Der Mann vom Poetto-Strand, von nun an Gabriele, meinte, dass Amerika inzwischen nichts mehr zähle; die Vereinigten Staaten hätten, egal bei welchen Problemen auf der Welt, nichts mehr zu melden. Im Übrigen gingen ihm die Amerikaner schon seit Längerem gewaltig gegen den Strich, sie würden Unmengen von Öl verbrauchen und immer wieder Kriege anzetteln. Ein dermaßen bequemes, verhätscheltes Volk, das weder ein bisschen Wärme noch Kälte ertrug noch bereit war, selbst die kürzeste Strecke zu Fuß zu gehen. Jeden Meter legten sie mit ihren riesigen Schlitten zurück und verbrauchten beim Duschen literweise heißes Wasser.

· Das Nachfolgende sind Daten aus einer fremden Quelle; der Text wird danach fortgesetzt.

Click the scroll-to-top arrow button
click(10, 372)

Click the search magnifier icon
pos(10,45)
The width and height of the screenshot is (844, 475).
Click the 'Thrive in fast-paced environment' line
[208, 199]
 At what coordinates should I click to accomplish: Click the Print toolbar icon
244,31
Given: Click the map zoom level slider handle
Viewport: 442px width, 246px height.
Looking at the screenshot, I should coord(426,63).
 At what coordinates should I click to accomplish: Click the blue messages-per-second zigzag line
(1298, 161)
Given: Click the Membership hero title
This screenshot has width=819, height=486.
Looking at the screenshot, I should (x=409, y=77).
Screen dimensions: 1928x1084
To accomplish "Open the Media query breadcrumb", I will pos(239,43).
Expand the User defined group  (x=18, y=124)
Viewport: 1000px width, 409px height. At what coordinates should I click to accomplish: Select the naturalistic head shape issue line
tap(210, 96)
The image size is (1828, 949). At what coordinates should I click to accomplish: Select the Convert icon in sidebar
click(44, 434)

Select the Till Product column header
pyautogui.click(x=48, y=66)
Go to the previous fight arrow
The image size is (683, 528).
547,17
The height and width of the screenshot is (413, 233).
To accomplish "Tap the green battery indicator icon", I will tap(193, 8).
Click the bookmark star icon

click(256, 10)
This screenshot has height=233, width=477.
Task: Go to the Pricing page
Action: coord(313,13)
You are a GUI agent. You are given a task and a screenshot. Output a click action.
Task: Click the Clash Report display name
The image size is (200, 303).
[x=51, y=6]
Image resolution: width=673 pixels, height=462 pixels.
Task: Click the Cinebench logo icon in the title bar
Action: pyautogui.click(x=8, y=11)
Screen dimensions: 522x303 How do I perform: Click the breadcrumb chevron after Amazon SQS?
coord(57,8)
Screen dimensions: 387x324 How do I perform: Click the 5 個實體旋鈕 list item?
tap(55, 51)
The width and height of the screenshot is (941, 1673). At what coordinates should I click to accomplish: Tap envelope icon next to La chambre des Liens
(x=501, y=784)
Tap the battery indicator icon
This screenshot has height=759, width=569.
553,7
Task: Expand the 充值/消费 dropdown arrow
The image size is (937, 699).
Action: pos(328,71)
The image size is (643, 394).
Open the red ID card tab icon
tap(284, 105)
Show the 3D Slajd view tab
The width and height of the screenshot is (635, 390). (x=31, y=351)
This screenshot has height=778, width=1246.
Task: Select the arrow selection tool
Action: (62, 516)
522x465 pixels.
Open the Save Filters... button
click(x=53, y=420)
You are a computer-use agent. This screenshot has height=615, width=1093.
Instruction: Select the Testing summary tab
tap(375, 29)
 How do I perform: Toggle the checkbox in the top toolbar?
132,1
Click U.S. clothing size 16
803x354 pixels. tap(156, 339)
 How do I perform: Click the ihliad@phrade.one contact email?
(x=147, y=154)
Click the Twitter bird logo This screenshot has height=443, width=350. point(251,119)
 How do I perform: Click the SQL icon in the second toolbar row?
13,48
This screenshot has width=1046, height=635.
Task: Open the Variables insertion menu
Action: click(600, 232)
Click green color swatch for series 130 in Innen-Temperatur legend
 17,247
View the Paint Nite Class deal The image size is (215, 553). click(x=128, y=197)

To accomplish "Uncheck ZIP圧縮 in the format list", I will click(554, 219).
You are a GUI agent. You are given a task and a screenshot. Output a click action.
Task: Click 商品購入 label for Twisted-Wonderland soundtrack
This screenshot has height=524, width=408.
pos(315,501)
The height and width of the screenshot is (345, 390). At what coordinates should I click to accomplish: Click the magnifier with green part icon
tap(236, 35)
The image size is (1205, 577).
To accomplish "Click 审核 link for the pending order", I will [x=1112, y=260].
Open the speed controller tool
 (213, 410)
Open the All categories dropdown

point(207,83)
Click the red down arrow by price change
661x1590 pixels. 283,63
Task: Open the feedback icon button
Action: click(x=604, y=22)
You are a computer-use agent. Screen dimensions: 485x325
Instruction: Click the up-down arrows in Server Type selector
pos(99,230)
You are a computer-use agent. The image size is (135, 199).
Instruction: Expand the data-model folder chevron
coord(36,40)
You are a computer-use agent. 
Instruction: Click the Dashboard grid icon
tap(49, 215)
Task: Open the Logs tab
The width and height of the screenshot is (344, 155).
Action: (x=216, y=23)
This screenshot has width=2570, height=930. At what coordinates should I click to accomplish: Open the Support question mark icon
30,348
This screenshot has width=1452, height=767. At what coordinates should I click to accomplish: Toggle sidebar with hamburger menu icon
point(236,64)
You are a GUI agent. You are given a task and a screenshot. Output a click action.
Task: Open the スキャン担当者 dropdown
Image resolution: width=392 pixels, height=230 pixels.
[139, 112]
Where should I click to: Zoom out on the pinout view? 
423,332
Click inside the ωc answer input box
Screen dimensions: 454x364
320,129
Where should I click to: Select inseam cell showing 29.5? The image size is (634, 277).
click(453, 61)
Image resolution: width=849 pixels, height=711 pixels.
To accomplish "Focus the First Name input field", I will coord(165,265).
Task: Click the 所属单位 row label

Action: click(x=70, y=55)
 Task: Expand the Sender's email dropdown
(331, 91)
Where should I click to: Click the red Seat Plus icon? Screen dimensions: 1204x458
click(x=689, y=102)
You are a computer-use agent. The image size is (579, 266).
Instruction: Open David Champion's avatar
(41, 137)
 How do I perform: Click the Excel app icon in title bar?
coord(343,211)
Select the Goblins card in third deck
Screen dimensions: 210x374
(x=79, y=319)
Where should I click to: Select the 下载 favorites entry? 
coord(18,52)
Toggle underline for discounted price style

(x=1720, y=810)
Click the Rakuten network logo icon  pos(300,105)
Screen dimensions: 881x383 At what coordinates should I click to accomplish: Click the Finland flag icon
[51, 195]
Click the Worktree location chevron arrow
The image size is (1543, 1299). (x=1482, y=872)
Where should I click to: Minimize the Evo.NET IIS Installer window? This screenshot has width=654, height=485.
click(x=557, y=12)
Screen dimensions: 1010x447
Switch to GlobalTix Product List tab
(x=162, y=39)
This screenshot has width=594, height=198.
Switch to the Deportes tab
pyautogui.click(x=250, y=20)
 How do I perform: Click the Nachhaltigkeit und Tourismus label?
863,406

Und jetzt gehe ihnen allmählich das Öl aus, und die arabischen Länder, die noch welches hätten, würden sich darauf vorbereiten, alle auszulöschen, die ihre Lebensart nicht teilten. Und zwar mit den Waffen, die wir ihnen verkauft hatten.

Als Erstes würde Israel verschwinden, in Anbetracht der Tatsache, dass es von Arabern umzingelt sei. Andererseits, wenn man bedenke, wie sich Israel gegenüber den Palästinensern verhalte …

»Dabei könnten sie doch einfach in einem einzigen Staat zusammenleben, die Araber und Israelis«, sagte Felicita seufzend.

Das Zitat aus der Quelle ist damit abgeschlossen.